Four more days. And then I’ll be home. It’s been almost a year since I saw my boys. I’ve been warned in advance to avoid death by shock. I’ve been warned of ponytailed hair and unkempt beards and curling moustaches and lockdown-rounded cheeks and middles. I have issued my own set of warnings too. I have warned them of the inevitable “You know, in the US, we used to…” preface to every utterance that will escape my mouth.  

As of now, I am counting my blessings. I have got a seven-day lease on my reorientation. An insulated space from which to look out at the India I adore while reminiscing about the America I miss.
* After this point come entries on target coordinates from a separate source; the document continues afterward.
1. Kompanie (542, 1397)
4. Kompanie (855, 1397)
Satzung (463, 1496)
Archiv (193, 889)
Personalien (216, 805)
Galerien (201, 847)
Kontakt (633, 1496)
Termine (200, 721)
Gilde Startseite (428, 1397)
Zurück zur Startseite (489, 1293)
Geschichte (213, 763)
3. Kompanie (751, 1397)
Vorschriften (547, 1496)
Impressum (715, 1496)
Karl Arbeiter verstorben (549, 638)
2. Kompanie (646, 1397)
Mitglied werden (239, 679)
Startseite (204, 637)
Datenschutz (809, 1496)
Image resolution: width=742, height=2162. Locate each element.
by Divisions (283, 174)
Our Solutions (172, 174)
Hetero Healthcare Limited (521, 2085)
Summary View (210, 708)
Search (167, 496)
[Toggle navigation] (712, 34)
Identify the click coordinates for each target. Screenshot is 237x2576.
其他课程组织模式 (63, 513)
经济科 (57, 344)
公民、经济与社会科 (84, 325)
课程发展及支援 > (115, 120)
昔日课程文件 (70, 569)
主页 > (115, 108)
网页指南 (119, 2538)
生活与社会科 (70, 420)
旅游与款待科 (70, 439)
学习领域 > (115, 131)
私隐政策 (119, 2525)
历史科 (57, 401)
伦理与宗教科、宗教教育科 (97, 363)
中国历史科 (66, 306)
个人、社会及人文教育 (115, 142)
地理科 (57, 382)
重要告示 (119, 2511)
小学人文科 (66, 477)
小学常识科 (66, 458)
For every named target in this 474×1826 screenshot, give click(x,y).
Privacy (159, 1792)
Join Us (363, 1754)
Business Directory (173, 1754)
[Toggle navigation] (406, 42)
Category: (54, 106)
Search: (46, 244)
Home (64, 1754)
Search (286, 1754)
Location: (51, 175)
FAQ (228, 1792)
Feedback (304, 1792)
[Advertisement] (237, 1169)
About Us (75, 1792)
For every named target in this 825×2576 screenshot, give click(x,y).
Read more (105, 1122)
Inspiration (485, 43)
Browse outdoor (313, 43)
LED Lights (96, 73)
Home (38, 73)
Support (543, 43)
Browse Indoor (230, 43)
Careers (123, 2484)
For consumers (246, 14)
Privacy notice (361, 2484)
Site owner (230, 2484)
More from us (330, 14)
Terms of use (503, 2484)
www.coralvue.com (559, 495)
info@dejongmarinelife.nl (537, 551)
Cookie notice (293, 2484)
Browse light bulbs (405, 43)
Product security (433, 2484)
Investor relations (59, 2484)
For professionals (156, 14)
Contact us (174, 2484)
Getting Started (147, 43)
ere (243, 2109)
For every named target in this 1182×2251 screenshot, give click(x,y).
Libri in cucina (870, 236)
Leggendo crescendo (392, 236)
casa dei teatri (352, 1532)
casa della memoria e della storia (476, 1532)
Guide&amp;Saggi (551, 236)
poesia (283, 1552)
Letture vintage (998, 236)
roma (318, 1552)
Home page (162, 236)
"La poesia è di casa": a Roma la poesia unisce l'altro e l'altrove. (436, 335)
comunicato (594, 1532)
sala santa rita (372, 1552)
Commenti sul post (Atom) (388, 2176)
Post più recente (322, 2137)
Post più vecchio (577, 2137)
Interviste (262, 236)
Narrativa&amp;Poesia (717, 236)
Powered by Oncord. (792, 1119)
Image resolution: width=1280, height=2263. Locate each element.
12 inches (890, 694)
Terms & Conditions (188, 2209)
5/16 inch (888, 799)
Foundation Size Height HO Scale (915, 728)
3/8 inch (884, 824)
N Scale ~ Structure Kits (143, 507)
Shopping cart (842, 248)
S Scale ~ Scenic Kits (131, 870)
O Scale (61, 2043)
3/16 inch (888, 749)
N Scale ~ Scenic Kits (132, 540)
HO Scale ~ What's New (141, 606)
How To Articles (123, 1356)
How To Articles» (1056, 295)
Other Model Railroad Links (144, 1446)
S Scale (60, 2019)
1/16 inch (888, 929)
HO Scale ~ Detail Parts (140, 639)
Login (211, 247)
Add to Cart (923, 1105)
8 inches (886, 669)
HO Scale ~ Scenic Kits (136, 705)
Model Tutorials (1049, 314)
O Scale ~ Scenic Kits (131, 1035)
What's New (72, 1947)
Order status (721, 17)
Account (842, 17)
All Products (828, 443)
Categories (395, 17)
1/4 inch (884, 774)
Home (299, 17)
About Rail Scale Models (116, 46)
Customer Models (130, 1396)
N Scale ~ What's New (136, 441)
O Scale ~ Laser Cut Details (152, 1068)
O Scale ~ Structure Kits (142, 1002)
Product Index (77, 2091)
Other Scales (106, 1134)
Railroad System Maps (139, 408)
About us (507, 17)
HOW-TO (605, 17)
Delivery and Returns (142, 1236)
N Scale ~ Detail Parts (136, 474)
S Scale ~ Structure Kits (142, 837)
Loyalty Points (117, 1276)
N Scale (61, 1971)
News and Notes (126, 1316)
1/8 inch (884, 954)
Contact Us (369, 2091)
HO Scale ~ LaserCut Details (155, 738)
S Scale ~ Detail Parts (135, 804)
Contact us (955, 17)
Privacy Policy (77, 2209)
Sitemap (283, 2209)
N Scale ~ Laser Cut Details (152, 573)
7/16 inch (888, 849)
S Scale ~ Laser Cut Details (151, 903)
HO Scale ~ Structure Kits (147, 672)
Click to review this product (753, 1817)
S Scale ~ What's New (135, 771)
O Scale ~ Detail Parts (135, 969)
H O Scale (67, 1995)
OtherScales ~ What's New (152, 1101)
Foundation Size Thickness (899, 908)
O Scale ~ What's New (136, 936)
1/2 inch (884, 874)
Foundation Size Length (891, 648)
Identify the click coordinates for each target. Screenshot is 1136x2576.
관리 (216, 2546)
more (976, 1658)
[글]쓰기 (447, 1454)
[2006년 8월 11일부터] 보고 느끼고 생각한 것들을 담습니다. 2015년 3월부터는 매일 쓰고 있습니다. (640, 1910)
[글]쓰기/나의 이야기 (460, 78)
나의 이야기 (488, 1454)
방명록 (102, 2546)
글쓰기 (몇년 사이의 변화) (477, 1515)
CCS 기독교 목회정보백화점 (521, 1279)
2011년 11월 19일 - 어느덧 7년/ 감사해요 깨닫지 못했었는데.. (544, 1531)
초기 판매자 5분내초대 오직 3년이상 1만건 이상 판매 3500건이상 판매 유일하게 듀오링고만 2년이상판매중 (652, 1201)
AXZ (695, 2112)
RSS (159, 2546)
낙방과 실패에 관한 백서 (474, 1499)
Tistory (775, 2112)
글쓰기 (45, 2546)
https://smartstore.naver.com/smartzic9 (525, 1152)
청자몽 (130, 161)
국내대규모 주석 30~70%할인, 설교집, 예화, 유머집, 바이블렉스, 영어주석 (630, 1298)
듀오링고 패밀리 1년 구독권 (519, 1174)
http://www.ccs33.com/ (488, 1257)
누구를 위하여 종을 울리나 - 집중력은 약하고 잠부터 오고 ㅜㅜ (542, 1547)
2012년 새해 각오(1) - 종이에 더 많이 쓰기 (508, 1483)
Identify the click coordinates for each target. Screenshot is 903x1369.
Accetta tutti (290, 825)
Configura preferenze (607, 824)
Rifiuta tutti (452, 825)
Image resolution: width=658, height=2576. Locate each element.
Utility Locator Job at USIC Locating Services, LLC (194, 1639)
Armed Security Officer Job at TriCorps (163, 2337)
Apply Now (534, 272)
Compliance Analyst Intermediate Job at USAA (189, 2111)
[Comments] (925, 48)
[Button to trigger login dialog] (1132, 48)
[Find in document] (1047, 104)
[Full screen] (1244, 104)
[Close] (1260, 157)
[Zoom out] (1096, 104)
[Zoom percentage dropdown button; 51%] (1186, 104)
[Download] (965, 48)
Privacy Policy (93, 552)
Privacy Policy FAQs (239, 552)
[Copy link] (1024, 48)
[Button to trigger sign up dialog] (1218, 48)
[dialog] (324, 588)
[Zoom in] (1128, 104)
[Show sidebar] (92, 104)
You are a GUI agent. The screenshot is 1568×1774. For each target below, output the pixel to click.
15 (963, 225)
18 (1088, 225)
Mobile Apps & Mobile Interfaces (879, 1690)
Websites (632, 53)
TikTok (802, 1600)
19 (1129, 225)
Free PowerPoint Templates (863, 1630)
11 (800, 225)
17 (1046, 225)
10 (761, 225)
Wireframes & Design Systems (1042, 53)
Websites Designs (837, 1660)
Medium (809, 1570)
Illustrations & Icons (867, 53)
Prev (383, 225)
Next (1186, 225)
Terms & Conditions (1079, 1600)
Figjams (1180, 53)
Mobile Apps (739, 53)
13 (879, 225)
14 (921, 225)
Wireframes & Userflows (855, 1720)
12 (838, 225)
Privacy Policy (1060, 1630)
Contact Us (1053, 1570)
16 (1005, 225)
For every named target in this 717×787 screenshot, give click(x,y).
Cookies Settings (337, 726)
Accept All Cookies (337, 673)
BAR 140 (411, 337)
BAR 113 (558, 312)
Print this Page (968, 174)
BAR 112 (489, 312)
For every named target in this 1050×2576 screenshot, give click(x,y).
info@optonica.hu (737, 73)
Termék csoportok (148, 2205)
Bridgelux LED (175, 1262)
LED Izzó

A time to reset my body clock and adjust to a post COVID-19 India. A time to prepare for teaching in virtual spaces in a land not fully equipped with the technology and pedagogy of online education. To walk the familiar krishnasura strewn streets of a beautiful university campus. To learn and relearn life and living. 

I know, like King Solomon, “hoc quoque transibit”. This too shall pass. It always does.